Odrodzenie szklanych malunków
Malarstwem na szkle zafascynowali się natomiast ekspresjoniści. W okresie międzywojennym malarstwo na szkle powoli zaczęło powracać do łask. Do renesansu tej sztuki doszło głównie dzięki polityce kulturalnej w Polsce Ludowej. Dążono do tego, by lud pracujący m.in. spotykał się w zespołach pieśni i tańca, udzielał się twórczo – wszystko po to, aby budować poczucie jedności i zadowolenia z systemu.
Twórcy
Janina Marcińczak – Maślanka z Nowego Targu zajmuje się malowaniem na szkle od ponad 40 lat. Swoje umiejętności malarskie zdobyła w Klubie Plastyka Amatora „Wizja” w Miejskim Ośrodku Kultury w Nowym Targu. Jest członkiem Stowarzyszenia Twórców Ludowych. W malarstwie artystki jest przeważają motywy religijne, głównie przedstawienia Matki Bożej. Obrazy Janiny Marcińczak-Maślankowej prezentowane są na wielu wernisażach w całej Polsce.
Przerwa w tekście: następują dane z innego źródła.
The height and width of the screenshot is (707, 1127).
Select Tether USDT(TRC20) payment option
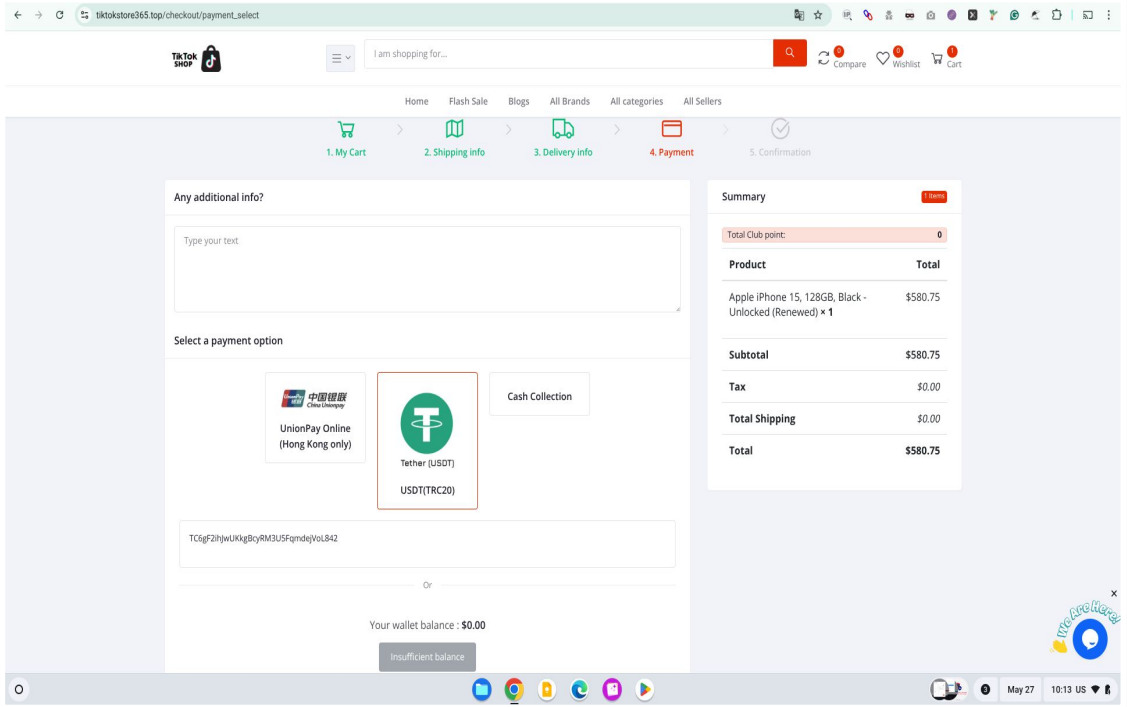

Zofia Fortecka to artystka mieszkająca i tworząca w Zakopanem. Jej dom i pracownia znajdują się na Krzeptówkach, gdzie od pokoleń mieszkają jej przodkowie z rodów Stopków i Krzeptowskich. Pierwsze próby malarskie podjęła na początku lat 80. Artystka tworzy unikalne miniatury na szkle komponowane w formie tryptyków i krzyży. W jej pracach można odnaleźć przede wszystkim wątki biblijne, fascynujące Żywoty świętych, wizerunki Madonn, a także sceny z średniowiecznego życia. W 1987 roku Ministerstwo Kultury i Sztuki przyznało Zofii Forteckiej status artystki profesjonalnej. Jej dzieła znajdują się w kolekcjach muzealnych i prywatnych w kraju i za granicą. Jej wystawy poza Europą, dotarły m.in. do Stanów Zjednoczonych i Meksyku.